WPI交通信号灯数据集格式转换成VOC2007

1.简述

初学交通信号灯目标检测时，总是苦于找不到合适的交通灯数据集。即使找到了数据集，也往往因为格式不同而无法直接使用。因为大部分目标检测代码都只支持VOC或COCO数据集格式，为了保证程序的正常运行，必须先将数据集格式转换成支持的格式。这也是我在初学目标检测时遇到的比较麻烦的问题之一。

本文将介绍如何通过python脚本将WPI数据集格式转换成VOC2007数据集格式。

2.WPI数据格式介绍

首先介绍一下WPI数据集的文件格式：

└─WPI
├─test
│ ├─labels
│ │ label1.mat
│ │ label2.mat
│ │ …
│ │ label17.mat
│ │ readme.txt
│ ├─seq1
│ ├─seq2
│ ├─…
│ ├─seq17
│
└─trainval
├─labels
│ readme.txt
│ label01.mat
│ …
│ label07.mat
├─seq01
├─…
└─seq07

WPI数据集由两个文件夹组成，分别为test和trainval文件夹，其内部格式是相同的。文件夹内均有标注文件和对应交通灯图片。

其中，标注文件放在labels文件夹内，以mat格式存储标注数据，可用MATLAB打开。关于标注数据各个值所代表的含义可查看readme.txt文件。图片文件放在seq文件夹内，label序号和图片所放的文件夹seq序号一一对应。

3.格式转换步骤

首先要先做一些准备工作。查看WPI文件夹，可以发现标注文件和图片文件命名并不一致。
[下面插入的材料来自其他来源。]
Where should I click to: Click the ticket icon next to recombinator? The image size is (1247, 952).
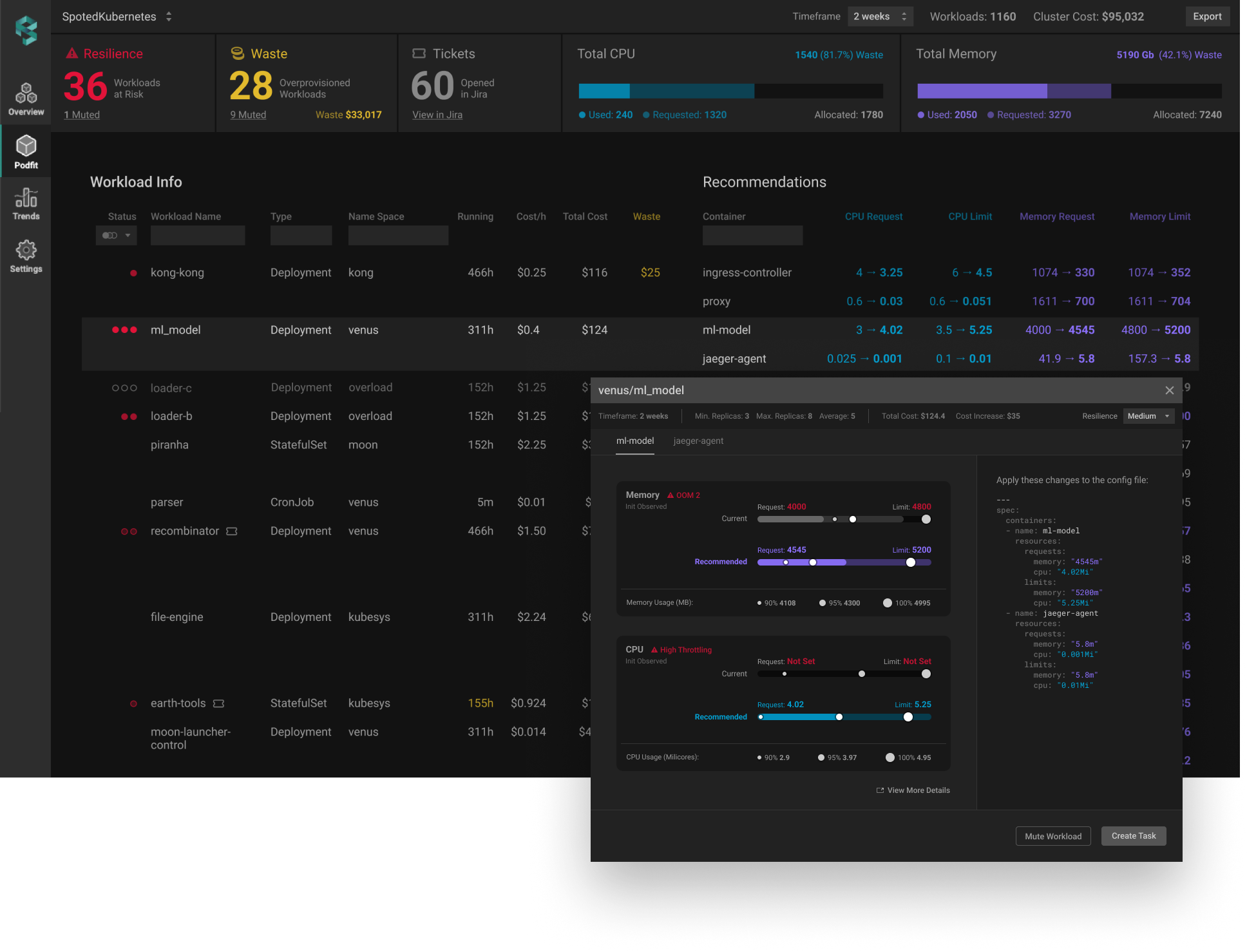[232, 531]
为了保持一致，需要做出相应修改：

将labels内标注文件命名改为对应的seqX.mat；
将trainval内序号从0X改为X.

改好后，文件树结构应为：

└─WPI
├─test
│ ├─labels
│ │ seq1.mat
│ │ seq2.mat
│ │ …
│ │ seq17.mat
│ │ readme.txt
│ ├─seq1
│ ├─seq2
│ ├─…
│ ├─seq17
│
└─trainval
├─labels
│ readme.txt
│ seq1.mat
│ …
│ seq7.mat
├─seq1
├─…
└─seq7
test文件夹中有些图片并没有对应的标注文件，为了脚本需要，要将其无标注的图片删去。那么如何知道哪些图片没有标注呢？
下面我以test文件夹下的seq6举例。红圈1表示的是seq6中的图片的标注信息， $110\times7$ 表示seq6中前110张图片包含一类红绿灯目标， $101\times7$ 表示seq6中前101张图片包含另一类红绿灯目标。而红圈2说明了seq6文件夹内一个有156张图片，即从第111张图片开始就不存在任何标注信息。我们只需要删除从第111张到最后一张图片即可。接下来从seq1到seq17重复一次就好了。
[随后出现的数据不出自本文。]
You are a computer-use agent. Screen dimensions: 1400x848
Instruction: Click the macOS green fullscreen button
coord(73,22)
可以说这个步骤很繁琐了，但当时感觉这个用代码写水平不太够，也只能用这种笨方法了。当然，如果你觉得数据集够了，也可以不用test数据集，只用train数据集就不用做上面的步骤了。但那样的话得稍稍修改下代码。

准备工作做好之后就可以进行数据集格式的转换了。整个过程主要分为三步：

将WPI内的图片重新命名并将其放入VOC2007内的JPEGImages文件夹内；
将mat标注文件转换为VOC标注格式的XML文件，并放入VOC2007内的Annotations文件夹内；
将数据集重新分割为test和trainval并生成对应txt文件，放入VOC2007内的ImageSets\Main文件夹内.

3.1.Step 1

脚本代码如下：

import os
import shutil


trainval_seqs = ['seq1', 'seq2', 'seq3', 'seq4', 'seq5', 'seq6', 'seq7']
test_seqs = ['seq1', 'seq2', 'seq3', 'seq4', 'seq5', 'seq6', 'seq7', 'seq8', 'seq9', 'seq10',
             'seq11', 'seq12', 'seq13', 'seq14', 'seq15', 'seq16', 'seq17']
splits = {'test': test_seqs,
          'trainval': trainval_seqs
          }

# 以下两个参数需根据文件路径修改
newpath = r"C:\Users\zh99\Desktop\database\VOC2007\JPEGImages"  # VOC数据集JPEGImages文件夹路径
home = r"C:\Users\zh99\Desktop\database\WPI"  # wpi数据集路径


def file_rename(path, file_name, new_name):
    """
    修改文件名字
    :param path: 文件所在文件夹路径
    :param file_name: 文件名
    :param new_name: 修改后的文件名
    :return:
    """
    file = os.path.join(path, file_name)
    dirname, filename = os.path.split(file)  # 分离文件路径和文件名(不含后缀)
    new_file = os.path.join(dirname, new_name)
    os.rename(file, new_file)


def file_move(path, file_name, new_path):
    """
    移动文件到指定文件夹
    :param path: 文件路径
    :param file_name: 文件名
    :param new_path: 指定文件夹路径
    :return:
    """
    file = os.path.join(path, file_name)
    shutil.move(file, new_path)


def all_rename_and_move():
    for split, seqs in splits.items():
        if split == 'trainval':
            # print(seqs)
            for seq in seqs:
                path = os.path.join(home, split, seq)  # 文件夹路径
                temp_file = os.listdir(path)  # 文件名列表
                total_frame = []  # 取出其中jpg文件
                for file in temp_file:
                    if file.endswith(".jpg"):
                        total_frame.append(file)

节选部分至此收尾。